** Begin DATA SHOWN **

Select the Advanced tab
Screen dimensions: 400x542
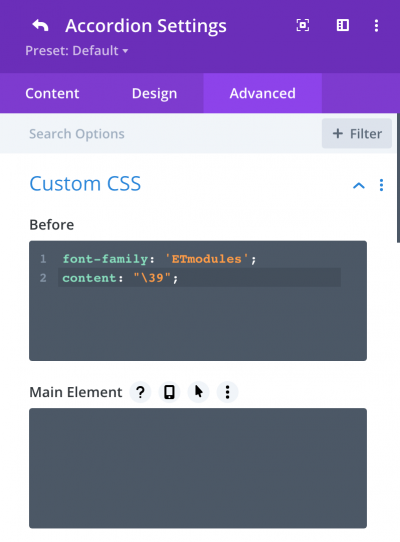pyautogui.click(x=262, y=93)
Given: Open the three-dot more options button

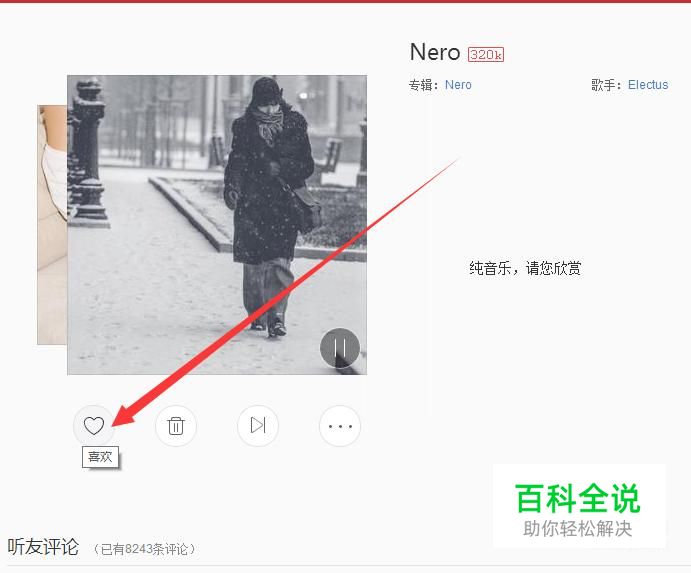Looking at the screenshot, I should click(340, 426).
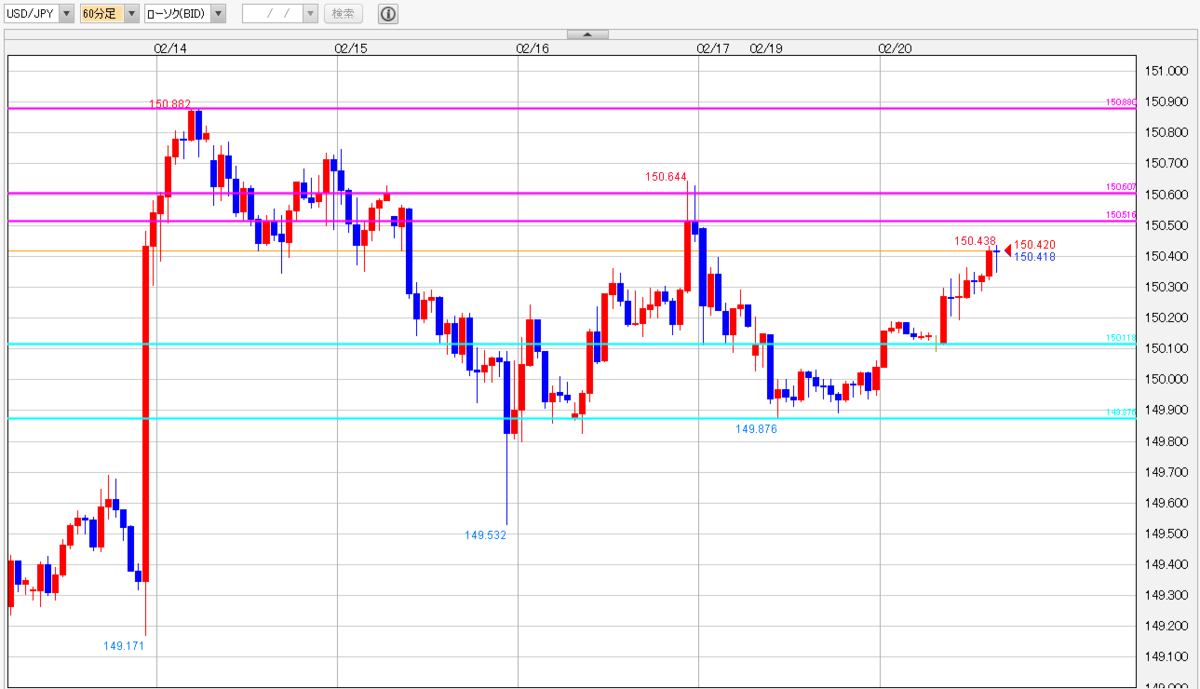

** End DATA SHOWN **

> **TASK DIRECTIONS**
Turn each line of the data above into a numbered list, leaving out blank lines and pictures.

> **SOLVED EXERCISE**
1. Select the Advanced tab
2. Screen dimensions: 400x542
3. pyautogui.click(x=262, y=93)
4. Given: Open the three-dot more options button
5. Looking at the screenshot, I should click(340, 426).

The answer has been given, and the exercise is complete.